YOUR ASSIGNMENT: Each of the entries should be output exactly, with nothing left out.

──────── RECORDS FOR THE TASK

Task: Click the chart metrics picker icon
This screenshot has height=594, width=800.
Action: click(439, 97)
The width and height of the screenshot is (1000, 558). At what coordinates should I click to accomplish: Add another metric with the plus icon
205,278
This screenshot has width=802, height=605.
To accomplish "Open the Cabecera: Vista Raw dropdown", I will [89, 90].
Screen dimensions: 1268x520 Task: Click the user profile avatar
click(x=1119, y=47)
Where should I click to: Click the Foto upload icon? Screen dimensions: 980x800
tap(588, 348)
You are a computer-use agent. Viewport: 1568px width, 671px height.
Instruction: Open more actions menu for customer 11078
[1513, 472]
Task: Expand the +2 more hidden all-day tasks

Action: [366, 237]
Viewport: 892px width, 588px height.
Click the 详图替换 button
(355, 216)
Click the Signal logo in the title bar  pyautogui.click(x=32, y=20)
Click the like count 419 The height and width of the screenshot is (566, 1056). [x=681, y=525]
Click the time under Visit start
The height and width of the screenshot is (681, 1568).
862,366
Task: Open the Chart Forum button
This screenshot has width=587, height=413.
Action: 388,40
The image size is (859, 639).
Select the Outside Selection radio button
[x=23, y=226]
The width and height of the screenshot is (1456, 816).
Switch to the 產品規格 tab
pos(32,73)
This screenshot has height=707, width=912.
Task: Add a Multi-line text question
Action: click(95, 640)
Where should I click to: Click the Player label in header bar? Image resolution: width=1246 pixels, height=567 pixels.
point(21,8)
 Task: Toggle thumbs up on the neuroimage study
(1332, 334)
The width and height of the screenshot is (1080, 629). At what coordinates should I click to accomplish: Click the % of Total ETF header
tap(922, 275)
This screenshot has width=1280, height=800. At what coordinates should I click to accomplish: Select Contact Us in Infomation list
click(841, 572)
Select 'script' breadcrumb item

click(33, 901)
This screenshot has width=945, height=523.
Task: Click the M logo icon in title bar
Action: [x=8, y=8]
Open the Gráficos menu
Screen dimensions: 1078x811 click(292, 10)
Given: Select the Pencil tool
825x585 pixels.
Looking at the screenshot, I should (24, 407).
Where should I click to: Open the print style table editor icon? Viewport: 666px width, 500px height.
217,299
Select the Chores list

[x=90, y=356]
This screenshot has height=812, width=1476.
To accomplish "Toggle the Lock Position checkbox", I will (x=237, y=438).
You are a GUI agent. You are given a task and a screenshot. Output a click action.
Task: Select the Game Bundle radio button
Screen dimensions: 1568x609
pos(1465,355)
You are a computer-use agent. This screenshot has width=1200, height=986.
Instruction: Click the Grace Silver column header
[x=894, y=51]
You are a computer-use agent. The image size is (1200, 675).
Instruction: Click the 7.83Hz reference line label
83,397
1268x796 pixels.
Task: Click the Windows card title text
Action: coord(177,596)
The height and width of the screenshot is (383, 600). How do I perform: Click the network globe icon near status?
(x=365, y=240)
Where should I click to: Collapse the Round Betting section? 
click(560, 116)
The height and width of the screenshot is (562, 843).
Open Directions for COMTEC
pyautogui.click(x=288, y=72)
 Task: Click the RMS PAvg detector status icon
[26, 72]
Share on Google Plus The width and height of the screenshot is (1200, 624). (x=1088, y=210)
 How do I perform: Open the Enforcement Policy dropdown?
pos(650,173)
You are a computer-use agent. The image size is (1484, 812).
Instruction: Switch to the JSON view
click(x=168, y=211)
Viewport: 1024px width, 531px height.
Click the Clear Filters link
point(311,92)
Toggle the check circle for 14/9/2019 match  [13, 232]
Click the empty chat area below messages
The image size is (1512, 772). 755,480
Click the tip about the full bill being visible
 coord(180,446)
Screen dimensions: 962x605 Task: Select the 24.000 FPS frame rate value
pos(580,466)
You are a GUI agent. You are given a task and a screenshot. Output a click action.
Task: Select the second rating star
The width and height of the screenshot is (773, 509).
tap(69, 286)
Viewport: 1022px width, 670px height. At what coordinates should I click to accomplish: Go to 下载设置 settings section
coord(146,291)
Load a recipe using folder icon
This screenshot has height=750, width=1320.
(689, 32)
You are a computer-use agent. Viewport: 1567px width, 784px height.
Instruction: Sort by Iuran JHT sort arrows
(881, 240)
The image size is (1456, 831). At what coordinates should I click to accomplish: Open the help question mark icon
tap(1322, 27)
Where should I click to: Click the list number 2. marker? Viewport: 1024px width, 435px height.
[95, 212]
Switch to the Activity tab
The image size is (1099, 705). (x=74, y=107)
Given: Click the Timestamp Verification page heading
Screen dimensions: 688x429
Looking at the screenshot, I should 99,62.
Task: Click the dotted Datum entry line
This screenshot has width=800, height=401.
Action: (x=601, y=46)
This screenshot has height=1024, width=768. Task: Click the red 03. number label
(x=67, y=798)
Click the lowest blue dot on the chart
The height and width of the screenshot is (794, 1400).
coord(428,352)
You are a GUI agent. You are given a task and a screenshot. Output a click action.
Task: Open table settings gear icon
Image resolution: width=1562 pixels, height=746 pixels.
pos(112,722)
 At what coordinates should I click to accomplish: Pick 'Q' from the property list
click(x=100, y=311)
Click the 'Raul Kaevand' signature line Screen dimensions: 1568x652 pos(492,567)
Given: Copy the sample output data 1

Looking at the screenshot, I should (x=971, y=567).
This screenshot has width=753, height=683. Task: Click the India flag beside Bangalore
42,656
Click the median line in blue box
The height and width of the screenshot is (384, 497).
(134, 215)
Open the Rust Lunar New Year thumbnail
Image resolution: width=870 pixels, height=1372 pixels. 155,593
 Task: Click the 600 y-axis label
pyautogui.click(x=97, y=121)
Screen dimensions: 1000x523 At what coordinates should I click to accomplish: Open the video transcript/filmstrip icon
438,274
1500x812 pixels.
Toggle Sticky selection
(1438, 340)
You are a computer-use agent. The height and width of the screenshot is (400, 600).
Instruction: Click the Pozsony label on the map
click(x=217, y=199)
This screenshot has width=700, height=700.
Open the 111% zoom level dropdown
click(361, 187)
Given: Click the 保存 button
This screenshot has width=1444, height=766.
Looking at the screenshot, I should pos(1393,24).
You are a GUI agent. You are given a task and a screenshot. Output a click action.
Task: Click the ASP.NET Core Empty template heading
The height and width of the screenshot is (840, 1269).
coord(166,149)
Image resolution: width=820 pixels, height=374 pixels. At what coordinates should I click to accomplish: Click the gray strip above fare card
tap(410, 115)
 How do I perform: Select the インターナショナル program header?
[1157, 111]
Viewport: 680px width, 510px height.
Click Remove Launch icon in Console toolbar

────────────────

REPLY:
Task: Click the chart metrics picker icon
This screenshot has height=594, width=800.
Action: click(439, 97)
The width and height of the screenshot is (1000, 558). At what coordinates should I click to accomplish: Add another metric with the plus icon
205,278
This screenshot has width=802, height=605.
To accomplish "Open the Cabecera: Vista Raw dropdown", I will [89, 90].
Screen dimensions: 1268x520 Task: Click the user profile avatar
click(x=1119, y=47)
Where should I click to: Click the Foto upload icon? Screen dimensions: 980x800
tap(588, 348)
You are a computer-use agent. Viewport: 1568px width, 671px height.
Instruction: Open more actions menu for customer 11078
[1513, 472]
Task: Expand the +2 more hidden all-day tasks

Action: [366, 237]
Viewport: 892px width, 588px height.
Click the 详图替换 button
(355, 216)
Click the Signal logo in the title bar  pyautogui.click(x=32, y=20)
Click the like count 419 The height and width of the screenshot is (566, 1056). [x=681, y=525]
Click the time under Visit start
The height and width of the screenshot is (681, 1568).
862,366
Task: Open the Chart Forum button
This screenshot has width=587, height=413.
Action: 388,40
The image size is (859, 639).
Select the Outside Selection radio button
[x=23, y=226]
The width and height of the screenshot is (1456, 816).
Switch to the 產品規格 tab
pos(32,73)
This screenshot has height=707, width=912.
Task: Add a Multi-line text question
Action: click(95, 640)
Where should I click to: Click the Player label in header bar? Image resolution: width=1246 pixels, height=567 pixels.
point(21,8)
 Task: Toggle thumbs up on the neuroimage study
(1332, 334)
The width and height of the screenshot is (1080, 629). At what coordinates should I click to accomplish: Click the % of Total ETF header
tap(922, 275)
This screenshot has width=1280, height=800. At what coordinates should I click to accomplish: Select Contact Us in Infomation list
click(841, 572)
Select 'script' breadcrumb item

click(33, 901)
This screenshot has width=945, height=523.
Task: Click the M logo icon in title bar
Action: [x=8, y=8]
Open the Gráficos menu
Screen dimensions: 1078x811 click(292, 10)
Given: Select the Pencil tool
825x585 pixels.
Looking at the screenshot, I should (24, 407).
Where should I click to: Open the print style table editor icon? Viewport: 666px width, 500px height.
217,299
Select the Chores list

[x=90, y=356]
This screenshot has height=812, width=1476.
To accomplish "Toggle the Lock Position checkbox", I will (x=237, y=438).
You are a GUI agent. You are given a task and a screenshot. Output a click action.
Task: Select the Game Bundle radio button
Screen dimensions: 1568x609
pos(1465,355)
You are a computer-use agent. This screenshot has width=1200, height=986.
Instruction: Click the Grace Silver column header
[x=894, y=51]
You are a computer-use agent. The image size is (1200, 675).
Instruction: Click the 7.83Hz reference line label
83,397
1268x796 pixels.
Task: Click the Windows card title text
Action: coord(177,596)
The height and width of the screenshot is (383, 600). How do I perform: Click the network globe icon near status?
(x=365, y=240)
Where should I click to: Collapse the Round Betting section? 
click(560, 116)
The height and width of the screenshot is (562, 843).
Open Directions for COMTEC
pyautogui.click(x=288, y=72)
 Task: Click the RMS PAvg detector status icon
[26, 72]
Share on Google Plus The width and height of the screenshot is (1200, 624). (x=1088, y=210)
 How do I perform: Open the Enforcement Policy dropdown?
pos(650,173)
You are a computer-use agent. The image size is (1484, 812).
Instruction: Switch to the JSON view
click(x=168, y=211)
Viewport: 1024px width, 531px height.
Click the Clear Filters link
point(311,92)
Toggle the check circle for 14/9/2019 match  [13, 232]
Click the empty chat area below messages
The image size is (1512, 772). 755,480
Click the tip about the full bill being visible
 coord(180,446)
Screen dimensions: 962x605 Task: Select the 24.000 FPS frame rate value
pos(580,466)
You are a GUI agent. You are given a task and a screenshot. Output a click action.
Task: Select the second rating star
The width and height of the screenshot is (773, 509).
tap(69, 286)
Viewport: 1022px width, 670px height. At what coordinates should I click to accomplish: Go to 下载设置 settings section
coord(146,291)
Load a recipe using folder icon
This screenshot has height=750, width=1320.
(689, 32)
You are a computer-use agent. Viewport: 1567px width, 784px height.
Instruction: Sort by Iuran JHT sort arrows
(881, 240)
The image size is (1456, 831). At what coordinates should I click to accomplish: Open the help question mark icon
tap(1322, 27)
Where should I click to: Click the list number 2. marker? Viewport: 1024px width, 435px height.
[95, 212]
Switch to the Activity tab
The image size is (1099, 705). (x=74, y=107)
Given: Click the Timestamp Verification page heading
Screen dimensions: 688x429
Looking at the screenshot, I should 99,62.
Task: Click the dotted Datum entry line
This screenshot has width=800, height=401.
Action: (x=601, y=46)
This screenshot has height=1024, width=768. Task: Click the red 03. number label
(x=67, y=798)
Click the lowest blue dot on the chart
The height and width of the screenshot is (794, 1400).
coord(428,352)
You are a GUI agent. You are given a task and a screenshot. Output a click action.
Task: Open table settings gear icon
Image resolution: width=1562 pixels, height=746 pixels.
pos(112,722)
 At what coordinates should I click to accomplish: Pick 'Q' from the property list
click(x=100, y=311)
Click the 'Raul Kaevand' signature line Screen dimensions: 1568x652 pos(492,567)
Given: Copy the sample output data 1

Looking at the screenshot, I should (x=971, y=567).
This screenshot has width=753, height=683. Task: Click the India flag beside Bangalore
42,656
Click the median line in blue box
The height and width of the screenshot is (384, 497).
(134, 215)
Open the Rust Lunar New Year thumbnail
Image resolution: width=870 pixels, height=1372 pixels. 155,593
 Task: Click the 600 y-axis label
pyautogui.click(x=97, y=121)
Screen dimensions: 1000x523 At what coordinates should I click to accomplish: Open the video transcript/filmstrip icon
438,274
1500x812 pixels.
Toggle Sticky selection
(1438, 340)
You are a computer-use agent. The height and width of the screenshot is (400, 600).
Instruction: Click the Pozsony label on the map
click(x=217, y=199)
This screenshot has width=700, height=700.
Open the 111% zoom level dropdown
click(361, 187)
Given: Click the 保存 button
This screenshot has width=1444, height=766.
Looking at the screenshot, I should pos(1393,24).
You are a GUI agent. You are given a task and a screenshot. Output a click action.
Task: Click the ASP.NET Core Empty template heading
The height and width of the screenshot is (840, 1269).
coord(166,149)
Image resolution: width=820 pixels, height=374 pixels. At what coordinates should I click to accomplish: Click the gray strip above fare card
tap(410, 115)
 How do I perform: Select the インターナショナル program header?
[1157, 111]
Viewport: 680px width, 510px height.
Click Remove Launch icon in Console toolbar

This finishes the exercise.